What Is Peritonitis?
Peritonitis is inflammation of the peritoneum, the serous membrane lining the abdominal cavity and covering the viscera. It is usually bacterial, with organisms tracking in from GI tract disease or, in women, from the internal reproductive organs. Acute inflammatory bowel processes feed it: appendicitis and diverticulitis both can perforate and seed the cavity.
Pathophysiology
Contents leak from abdominal organs into the cavity and bacteria proliferate. Tissue edema follows, and fluid exudes into the peritoneal cavity within a short time, turning turbid with protein, white blood cells, cellular debris, and blood. The intestinal tract first answers with hypermotility, then drops into paralytic ileus as air and fluid accumulate in the bowel.
Causes
Trauma such as gunshot or stab wounds opens the cavity to contamination. Inflammation extending from an organ outside the peritoneal area, such as the kidneys, can reach it. The bacteria most often implicated are Escherichia coli, Klebsiella, Proteus, Pseudomonas, and Streptococcus.
Clinical Manifestations
Findings track the extent and location of inflammation. Pain starts diffuse, then becomes constant, localized, and more intense over the involved site. The affected abdomen turns extremely tender and distended, the muscles go rigid, and movement makes it worse. Expect a temperature of 37.8C to 38.3C with an increased pulse rate.
Complications
Widespread infection drives the danger. Sepsis is the major cause of death from peritonitis. Shock follows from septicemia or hypovolemia. The inflammatory process can also cause intestinal obstruction, mostly from bowel adhesions.
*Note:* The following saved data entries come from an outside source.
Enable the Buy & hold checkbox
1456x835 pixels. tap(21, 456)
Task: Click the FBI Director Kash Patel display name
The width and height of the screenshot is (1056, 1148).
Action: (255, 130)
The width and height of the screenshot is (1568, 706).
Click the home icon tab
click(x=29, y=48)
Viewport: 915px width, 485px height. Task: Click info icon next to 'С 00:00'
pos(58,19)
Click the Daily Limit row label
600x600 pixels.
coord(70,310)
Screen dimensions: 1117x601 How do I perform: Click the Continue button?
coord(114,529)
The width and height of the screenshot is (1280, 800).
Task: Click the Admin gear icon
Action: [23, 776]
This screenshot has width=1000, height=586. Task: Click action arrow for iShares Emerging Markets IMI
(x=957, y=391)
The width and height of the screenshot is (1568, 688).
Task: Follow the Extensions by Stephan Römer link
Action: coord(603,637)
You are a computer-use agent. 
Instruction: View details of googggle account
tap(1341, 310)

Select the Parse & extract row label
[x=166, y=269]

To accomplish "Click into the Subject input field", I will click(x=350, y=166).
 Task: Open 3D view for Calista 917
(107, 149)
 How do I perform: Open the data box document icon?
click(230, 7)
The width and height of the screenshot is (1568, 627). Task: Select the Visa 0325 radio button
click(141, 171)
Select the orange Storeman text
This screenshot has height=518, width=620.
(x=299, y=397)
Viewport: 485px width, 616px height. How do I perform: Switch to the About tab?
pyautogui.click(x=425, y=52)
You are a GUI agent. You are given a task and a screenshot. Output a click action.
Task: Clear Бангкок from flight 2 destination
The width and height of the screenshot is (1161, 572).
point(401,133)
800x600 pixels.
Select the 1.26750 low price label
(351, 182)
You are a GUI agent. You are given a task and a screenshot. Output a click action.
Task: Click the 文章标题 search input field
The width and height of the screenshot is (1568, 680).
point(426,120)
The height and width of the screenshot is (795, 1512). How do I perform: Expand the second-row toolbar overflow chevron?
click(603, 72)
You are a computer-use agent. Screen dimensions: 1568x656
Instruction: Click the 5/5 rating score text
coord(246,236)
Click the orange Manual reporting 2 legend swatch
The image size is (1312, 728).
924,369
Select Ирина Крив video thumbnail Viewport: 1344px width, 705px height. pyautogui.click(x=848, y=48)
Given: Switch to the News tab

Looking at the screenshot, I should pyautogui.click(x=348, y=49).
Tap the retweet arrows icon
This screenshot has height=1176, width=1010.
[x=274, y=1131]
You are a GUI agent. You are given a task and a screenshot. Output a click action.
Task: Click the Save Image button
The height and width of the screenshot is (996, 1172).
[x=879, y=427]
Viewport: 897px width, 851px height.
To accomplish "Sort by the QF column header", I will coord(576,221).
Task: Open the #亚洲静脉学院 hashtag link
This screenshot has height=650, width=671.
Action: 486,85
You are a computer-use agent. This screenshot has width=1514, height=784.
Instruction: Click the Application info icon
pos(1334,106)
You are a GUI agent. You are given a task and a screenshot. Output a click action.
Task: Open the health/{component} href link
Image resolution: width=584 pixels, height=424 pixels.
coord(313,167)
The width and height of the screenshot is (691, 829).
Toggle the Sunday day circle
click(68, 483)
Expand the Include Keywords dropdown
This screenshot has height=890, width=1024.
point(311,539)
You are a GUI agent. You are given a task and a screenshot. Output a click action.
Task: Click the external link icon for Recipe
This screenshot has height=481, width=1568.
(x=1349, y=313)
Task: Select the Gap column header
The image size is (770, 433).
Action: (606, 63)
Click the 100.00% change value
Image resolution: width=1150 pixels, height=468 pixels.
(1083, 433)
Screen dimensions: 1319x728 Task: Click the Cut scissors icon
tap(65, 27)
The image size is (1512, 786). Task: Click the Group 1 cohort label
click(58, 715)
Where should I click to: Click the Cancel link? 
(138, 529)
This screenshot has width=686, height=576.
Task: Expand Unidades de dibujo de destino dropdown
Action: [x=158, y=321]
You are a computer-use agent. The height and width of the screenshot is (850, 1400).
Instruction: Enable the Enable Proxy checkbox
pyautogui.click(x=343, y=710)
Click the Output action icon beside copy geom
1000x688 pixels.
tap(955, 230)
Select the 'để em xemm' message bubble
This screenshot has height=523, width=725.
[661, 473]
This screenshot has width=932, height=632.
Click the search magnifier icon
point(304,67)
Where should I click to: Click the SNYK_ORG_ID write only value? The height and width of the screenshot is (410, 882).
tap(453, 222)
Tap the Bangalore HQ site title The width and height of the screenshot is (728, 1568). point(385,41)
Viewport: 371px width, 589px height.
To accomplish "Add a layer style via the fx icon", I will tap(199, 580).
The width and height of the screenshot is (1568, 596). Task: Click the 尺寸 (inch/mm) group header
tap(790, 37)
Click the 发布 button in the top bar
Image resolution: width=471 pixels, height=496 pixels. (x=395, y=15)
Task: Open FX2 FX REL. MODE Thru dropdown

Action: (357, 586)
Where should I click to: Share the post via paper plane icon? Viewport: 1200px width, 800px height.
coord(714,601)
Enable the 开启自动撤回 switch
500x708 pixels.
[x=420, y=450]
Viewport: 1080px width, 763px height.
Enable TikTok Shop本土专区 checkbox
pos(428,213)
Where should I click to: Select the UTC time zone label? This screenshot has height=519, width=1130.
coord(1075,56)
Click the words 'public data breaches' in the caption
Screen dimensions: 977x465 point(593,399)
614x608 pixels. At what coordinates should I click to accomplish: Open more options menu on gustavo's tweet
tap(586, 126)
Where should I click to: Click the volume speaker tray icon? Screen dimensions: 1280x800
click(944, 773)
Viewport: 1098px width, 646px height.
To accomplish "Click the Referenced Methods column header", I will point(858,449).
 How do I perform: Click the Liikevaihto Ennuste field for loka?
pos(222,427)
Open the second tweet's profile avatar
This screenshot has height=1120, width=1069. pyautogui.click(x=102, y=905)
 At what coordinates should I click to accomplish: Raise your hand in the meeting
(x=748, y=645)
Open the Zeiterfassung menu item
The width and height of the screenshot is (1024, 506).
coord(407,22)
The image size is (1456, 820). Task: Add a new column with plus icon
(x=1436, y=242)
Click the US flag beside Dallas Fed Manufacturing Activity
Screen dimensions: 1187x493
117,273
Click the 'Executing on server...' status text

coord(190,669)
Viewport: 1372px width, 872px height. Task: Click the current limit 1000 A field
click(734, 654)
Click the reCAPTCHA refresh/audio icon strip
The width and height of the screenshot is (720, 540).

Assessment and Diagnostic Findings
The white blood cell count is almost always elevated. Serum electrolyte studies may show altered potassium, sodium, and chloride. An abdominal xray may show air and fluid levels and distended bowel loops. Abdominal ultrasound may reveal abscesses and fluid collections, a CT scan of the abdomen may reveal abscess formation, and MRI may be used to diagnose intra-abdominal abscesses.
Medical Management
Fluid, colloid, and electrolyte replacement is the focus. Several liters of an isotonic solution are prescribed, with analgesics for pain. Intestinal intubation and suction relieve abdominal distention and promote return of intestinal function. Oxygen by nasal cannula or mask supports adequate oxygenation. Antibiotic therapy starts early.
Surgical Management
Surgery removes infected material and corrects the cause. Treatment is directed toward excision, especially when the appendix is involved. Resection of the intestines may be done with or without anastomosis. With extensive sepsis, a fecal diversion may be created.
Nursing Management
Patients with peritonitis often need intensive care.
Nursing Assessment
Assess continuously. Pain should be assessed and acted on, GI function monitored to gauge response to interventions, and fluid and electrolytes kept in balance.
Nursing Diagnosis
Acute pain related to peritoneal irritation. Deficient fluid volume related to massive shifting of fluids toward the intestinal lumen and depletion of the vascular space. Risk for shock related to septicemia or hypovolemia.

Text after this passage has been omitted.